My strategy has been to keep my profile brief.  Using the old adage from graduate school, “show don’t tell”.  Instead of being outgoing, I am someone who can engage in conversations with anyone.  Instead of being fun, I am someone who believes in laughter every day.  I’ve tried to be very honest and highlight the importance of my friends and puppy!

(2)   Realistic Expectations

I am constantly setting quantifiable goals.  When I first entered the website, I had this idea that my inbox would be flooded with messages from prospective candidates.  After all, my married friends had told me constantly, “Your young, your beautiful, your successful, any guy would be lucky to have you.”  WRONG!  I’ve been on the site for about a month and have received very few messages from men.  And of those messages received, none have been interesting to me.  But rather than let this activity crush my ego, I have decided that my goal in this online dating is to find me, reward me, and discover what I want in the future.  At first, I committed to sending 5 e-mails a day but that was nuts!  Now, my goal is to send 5 e-mails per week and trust that I will get responses from some interested guys.

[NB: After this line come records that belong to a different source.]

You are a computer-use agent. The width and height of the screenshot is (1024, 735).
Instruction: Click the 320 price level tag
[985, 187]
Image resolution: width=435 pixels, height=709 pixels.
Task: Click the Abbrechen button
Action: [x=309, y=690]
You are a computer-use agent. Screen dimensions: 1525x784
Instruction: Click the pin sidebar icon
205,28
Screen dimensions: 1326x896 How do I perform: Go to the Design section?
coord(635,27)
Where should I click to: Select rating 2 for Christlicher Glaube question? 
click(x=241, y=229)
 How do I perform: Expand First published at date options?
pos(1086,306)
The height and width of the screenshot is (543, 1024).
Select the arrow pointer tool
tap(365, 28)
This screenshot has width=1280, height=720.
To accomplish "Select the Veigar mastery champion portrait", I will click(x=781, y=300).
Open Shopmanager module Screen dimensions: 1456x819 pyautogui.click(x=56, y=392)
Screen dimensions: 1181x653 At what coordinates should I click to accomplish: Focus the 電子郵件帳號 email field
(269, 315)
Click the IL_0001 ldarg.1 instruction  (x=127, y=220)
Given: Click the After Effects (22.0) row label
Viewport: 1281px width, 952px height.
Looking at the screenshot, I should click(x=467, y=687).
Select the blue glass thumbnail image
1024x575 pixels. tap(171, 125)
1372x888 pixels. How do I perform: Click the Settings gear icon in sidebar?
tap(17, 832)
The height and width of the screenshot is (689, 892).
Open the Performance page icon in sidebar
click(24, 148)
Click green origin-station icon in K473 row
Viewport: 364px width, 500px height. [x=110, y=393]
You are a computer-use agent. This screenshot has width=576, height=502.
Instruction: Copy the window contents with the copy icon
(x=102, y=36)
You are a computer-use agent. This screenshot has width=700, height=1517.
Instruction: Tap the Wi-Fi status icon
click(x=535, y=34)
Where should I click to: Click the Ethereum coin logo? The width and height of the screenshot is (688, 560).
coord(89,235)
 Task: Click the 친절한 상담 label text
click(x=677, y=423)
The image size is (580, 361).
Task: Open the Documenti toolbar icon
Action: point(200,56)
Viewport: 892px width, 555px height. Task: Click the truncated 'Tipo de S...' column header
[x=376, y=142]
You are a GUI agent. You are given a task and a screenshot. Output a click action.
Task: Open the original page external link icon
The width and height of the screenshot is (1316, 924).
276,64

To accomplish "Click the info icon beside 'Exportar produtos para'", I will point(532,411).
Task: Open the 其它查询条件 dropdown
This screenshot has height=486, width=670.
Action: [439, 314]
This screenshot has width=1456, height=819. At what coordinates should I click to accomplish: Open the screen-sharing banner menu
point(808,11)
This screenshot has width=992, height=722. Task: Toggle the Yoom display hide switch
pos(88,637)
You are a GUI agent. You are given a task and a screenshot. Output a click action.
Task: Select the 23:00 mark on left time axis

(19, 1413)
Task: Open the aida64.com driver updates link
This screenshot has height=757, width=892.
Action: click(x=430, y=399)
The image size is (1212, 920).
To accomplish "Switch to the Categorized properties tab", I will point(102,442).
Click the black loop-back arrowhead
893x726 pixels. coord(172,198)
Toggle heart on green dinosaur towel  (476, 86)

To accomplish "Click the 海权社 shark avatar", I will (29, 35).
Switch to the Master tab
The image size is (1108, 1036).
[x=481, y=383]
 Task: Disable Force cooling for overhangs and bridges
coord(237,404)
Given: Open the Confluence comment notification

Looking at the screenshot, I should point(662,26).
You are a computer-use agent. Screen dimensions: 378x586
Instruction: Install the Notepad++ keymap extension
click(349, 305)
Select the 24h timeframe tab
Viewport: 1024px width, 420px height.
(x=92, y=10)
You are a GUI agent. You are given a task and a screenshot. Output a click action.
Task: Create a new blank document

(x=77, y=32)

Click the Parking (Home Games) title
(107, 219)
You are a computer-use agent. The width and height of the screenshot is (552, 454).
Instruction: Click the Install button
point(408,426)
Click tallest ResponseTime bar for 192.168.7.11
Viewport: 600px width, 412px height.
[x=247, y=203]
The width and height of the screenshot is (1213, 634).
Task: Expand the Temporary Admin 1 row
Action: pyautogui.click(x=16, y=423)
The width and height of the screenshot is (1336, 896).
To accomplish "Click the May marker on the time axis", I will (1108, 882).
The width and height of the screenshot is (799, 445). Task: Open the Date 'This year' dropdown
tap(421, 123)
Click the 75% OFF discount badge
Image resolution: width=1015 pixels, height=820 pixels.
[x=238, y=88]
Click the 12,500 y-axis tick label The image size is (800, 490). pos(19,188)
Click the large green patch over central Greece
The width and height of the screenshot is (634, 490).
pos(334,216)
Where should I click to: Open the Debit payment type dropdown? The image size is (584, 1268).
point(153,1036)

More to follow as the dates start to occur (hopefully)….one things for sure, online dating and online shopping sure do have a lot in common.

 

ABOUT ME



            I am young, single, divorced, and on the perpetual hope for happiness.  This is my blog about what it’s like to live in the city, return to the dating world, and recover from a broken heart. 
I am currently in the second half of my twenties, inching closer and closer to the inevitable thirty.  I returned to Philadelphia for graduate school and live in center city with my fabulous puppy.

I was married young and divorced shortly thereafter.  Despite the shortness of my marriage, the treacherous heartbreak I felt was debilitating for some time.  As time has passed and wounds have healed, I realize my story is not that unique and I hope this blog can be a resource for similar people who have struggled through divorce.  Many friends and family tried to comfort me repeatedly saying that “with no kids and no house” my divorce was really a glorified break-up.  Unfortunately, this felt so far from a break up and really shattered my core.  I hope my story helps brings comfort to others during times of heartache and/or divorce.

            I’ve recently returned to the dating world.  After being separated from my ex for over 18 months, the time has come for me to really get back on the saddle.  Prepare yourself readers, I prepare to share the good, the bad, and the ugly of dating in a city.  For the first time in my life, I am ready to date and really get back out on the saddle.